Jerrie Merritt recalls the moment she realized she was an emotional spender.

In her closet, she found at least two pairs of the same shoes, duplicate handbags and identical dresses.

“I had to have a talk with myself and ask myself why I was emotionally spending,” she said. “I was only spending it to satisfy emotions and not because I needed it.”

A Bank of Nevada senior vice president and community development manager, Merritt plans to address emotional spending and mentor women on finances at the Women’s Money conference April 5 at the East Las Vegas Community Center.

Women’s Money, a nonprofit financial education and action program, launched in 2012.

Also on the panel are state Treasurer Kate Marshall, who is slated to speak with women about financial security, and Women’s Money founder Gina Robison-Billups, scheduled to address the impact of women’s spending.

Historically, women have been paid less compared to men. For instance, married women earn a median weekly income of $751, while married men earn $951 a week, according to the latest data from the Bureau of Labor Statistics.

The conference is expected to draw about 400, and women can apply for a scholarship to pay the $75 entrance fee at www.womensmoney.org.

“Finances can be tough and depressing,” said Robison-Billups, a former president of National Association for Moms In Business. “You can lose momentum and not know who will help you keep going.”

Robison-Billups said many women don’t get proper financial advice, and she wants to “tear down the intimidation factor that is present when it comes to finances.” More than 2,000 women have gone through the program in the past two years.

“There’s this huge communication gap, and we’re trying to reduce that communication gap,” she added. Robison-Billups believes that educating women about money can help reduce poverty.

The idea for the women’s financial program first sprouted about five years ago, when Robison-Billups discovered that women lack a financial support system to help guide them in budgeting. She started studying different levels of wealth among women.

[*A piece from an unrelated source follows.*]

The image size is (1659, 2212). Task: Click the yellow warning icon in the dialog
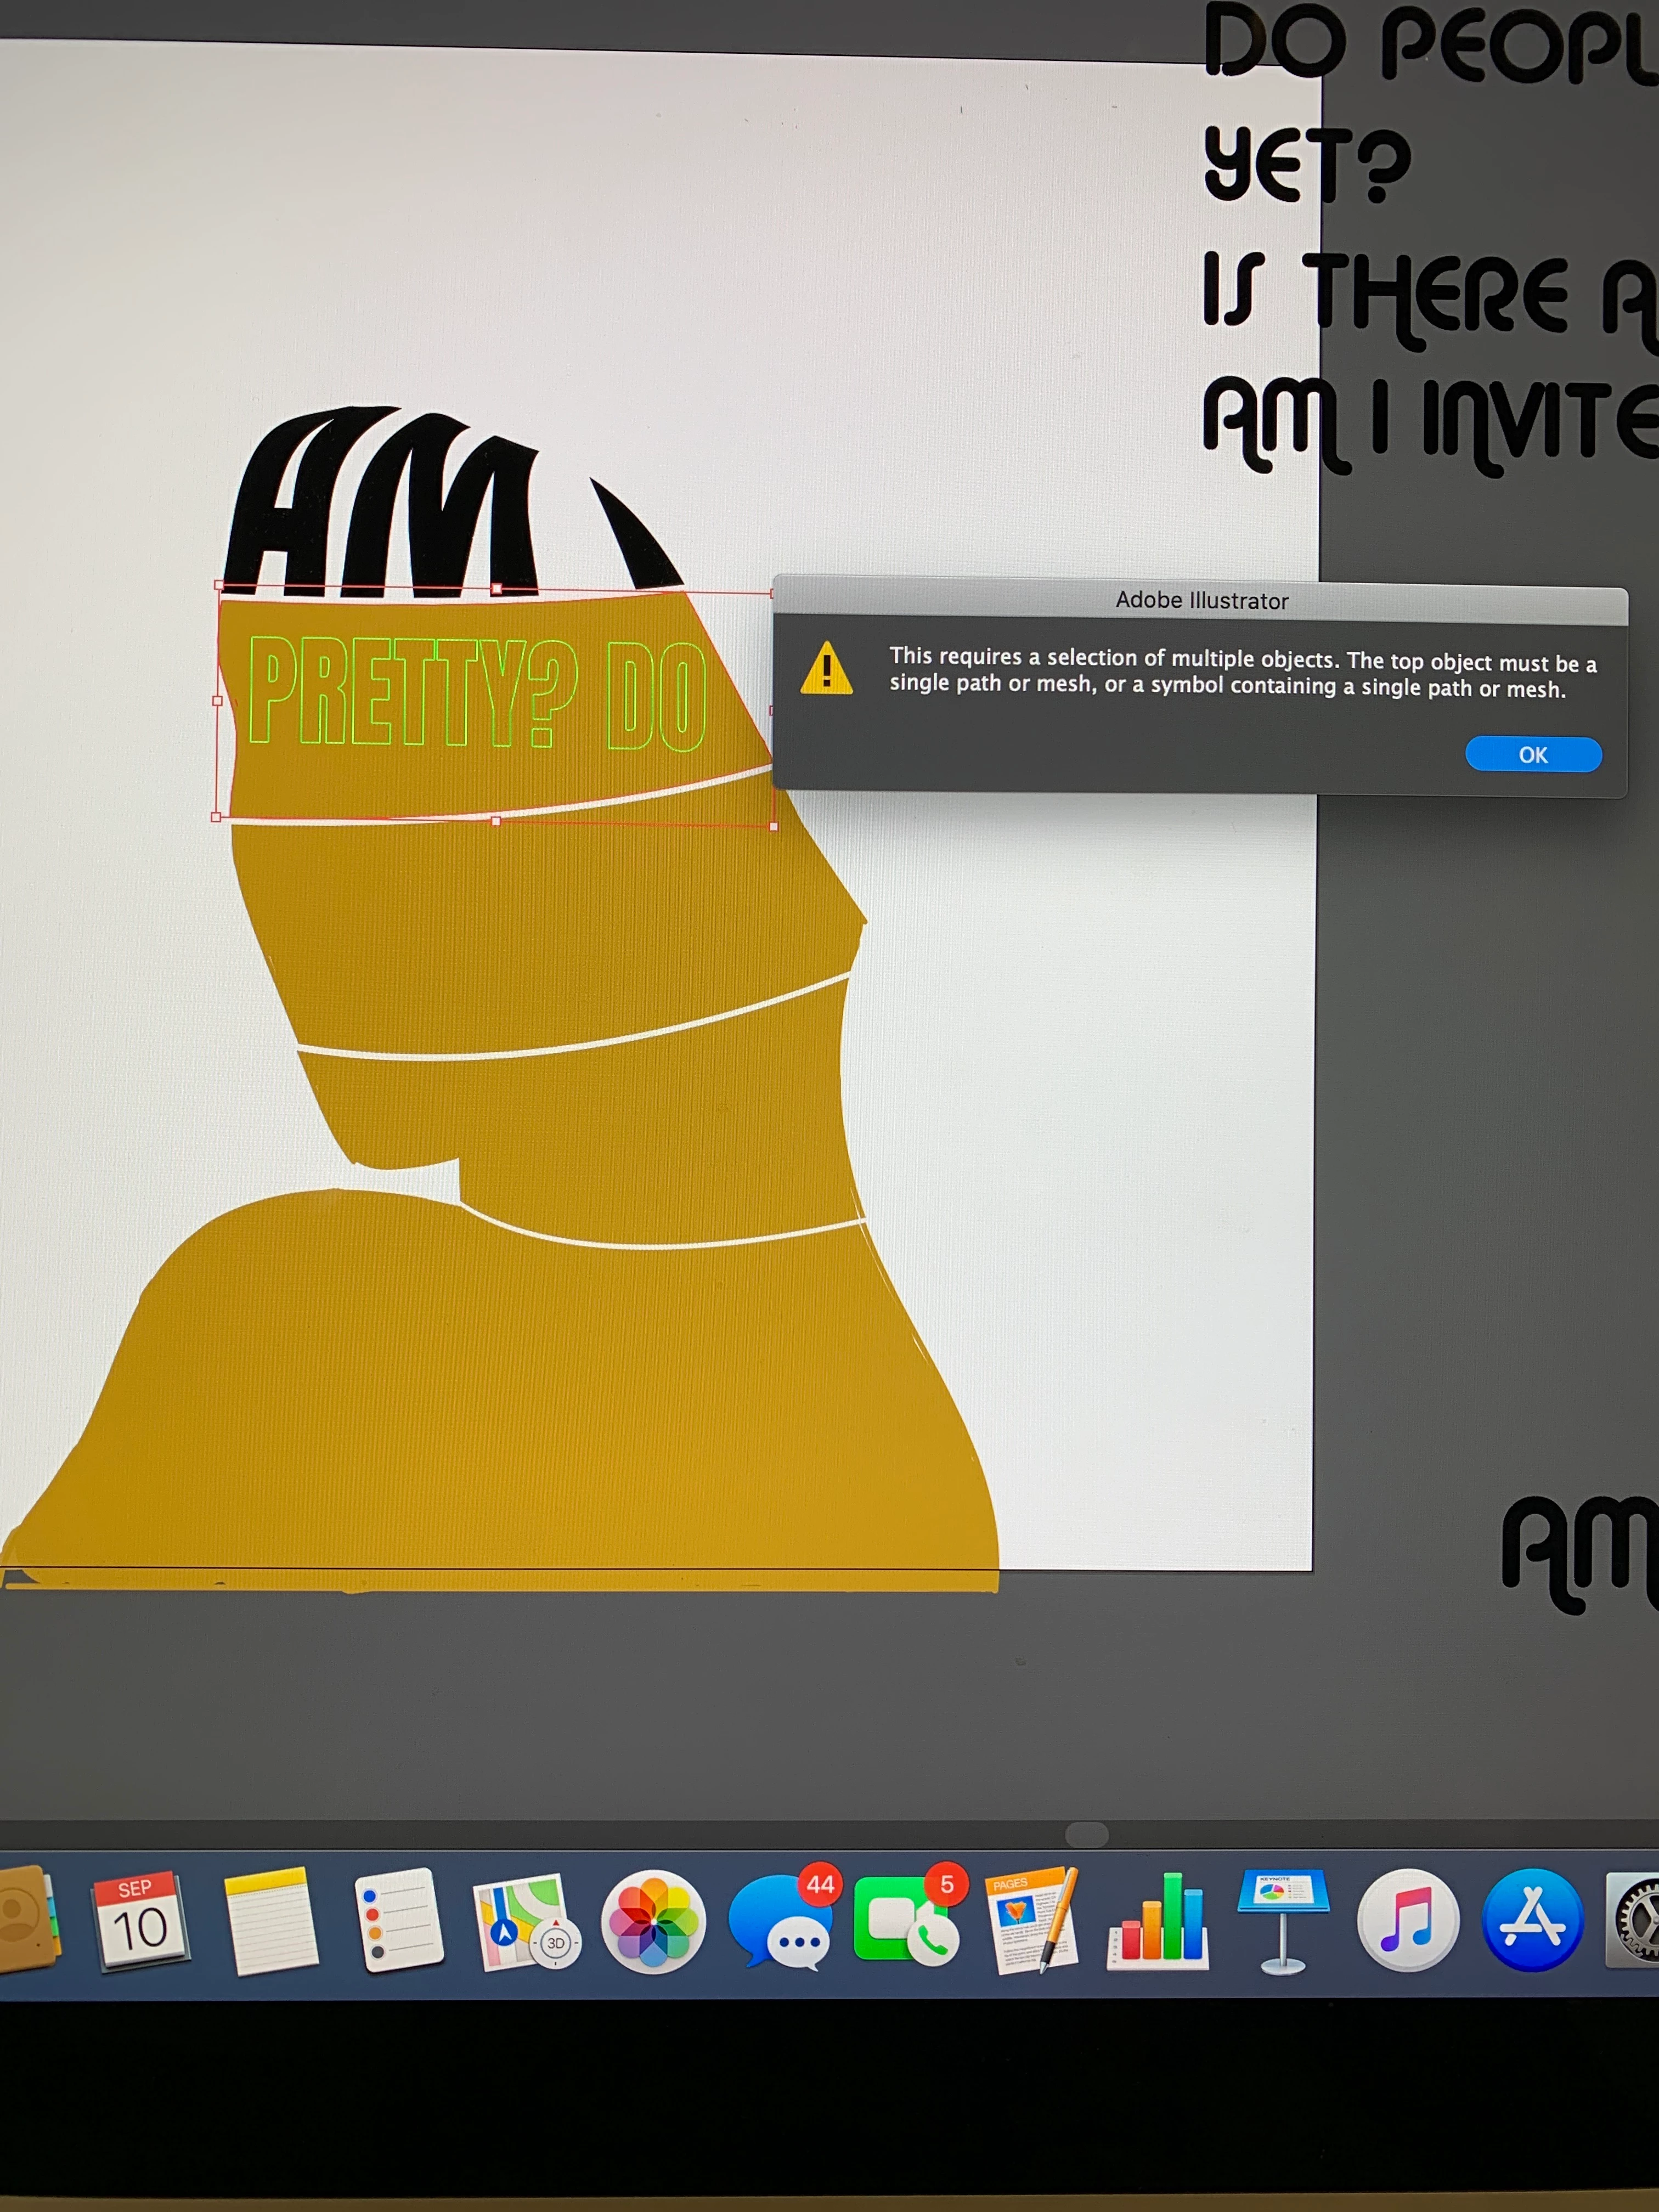click(826, 668)
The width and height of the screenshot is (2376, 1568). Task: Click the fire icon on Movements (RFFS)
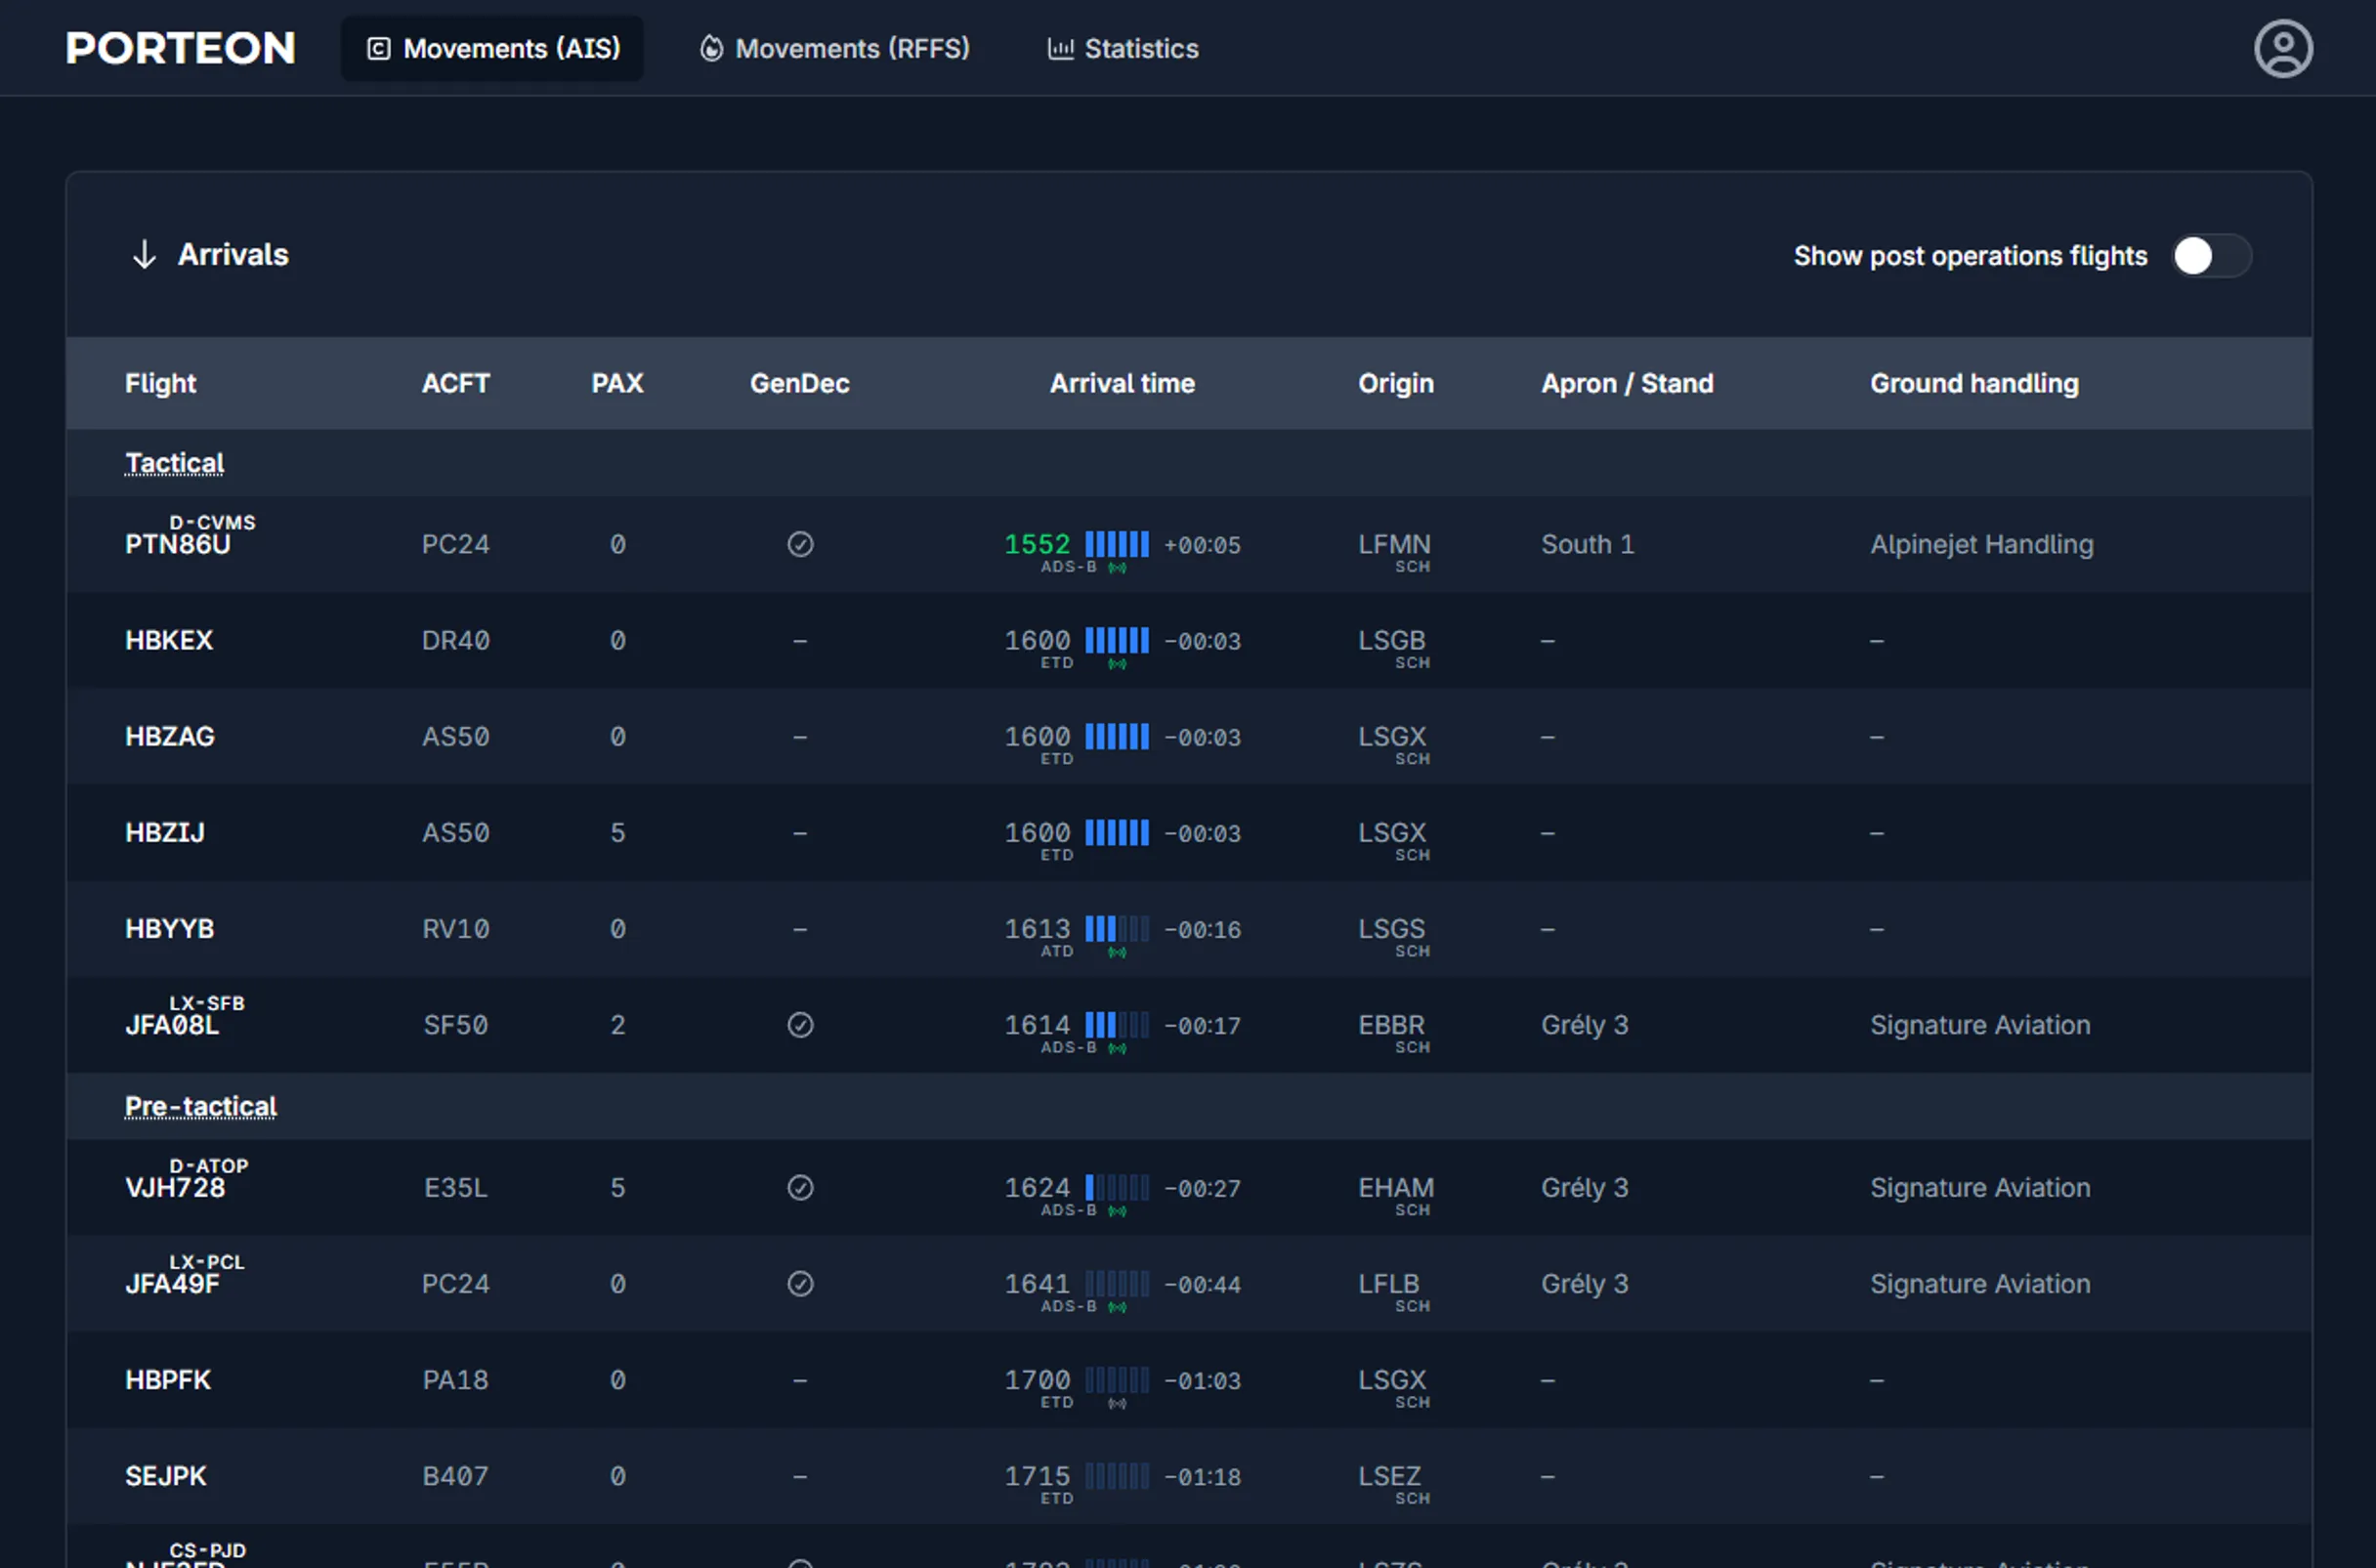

Emotional spending can be particularly taxing for low- and moderate-income women, Merritt said. Addictions such as gambling and online shopping are often rooted in emotions. In other cases, a mother might not want an adult child living at home to help with bills.

“That decision is usually made emotionally,” Merritt said. “Sometimes you don’t realize you’re guilty of something until someone brings it to your attention. …I’ve always had a passion about helping others learn how to manage their money.”

Merritt wants to help women learn how to control emotional spending.

“You can satisfy your emotions basically by shopping,” she said, “but it doesn’t necessarily mean you have to purchase.”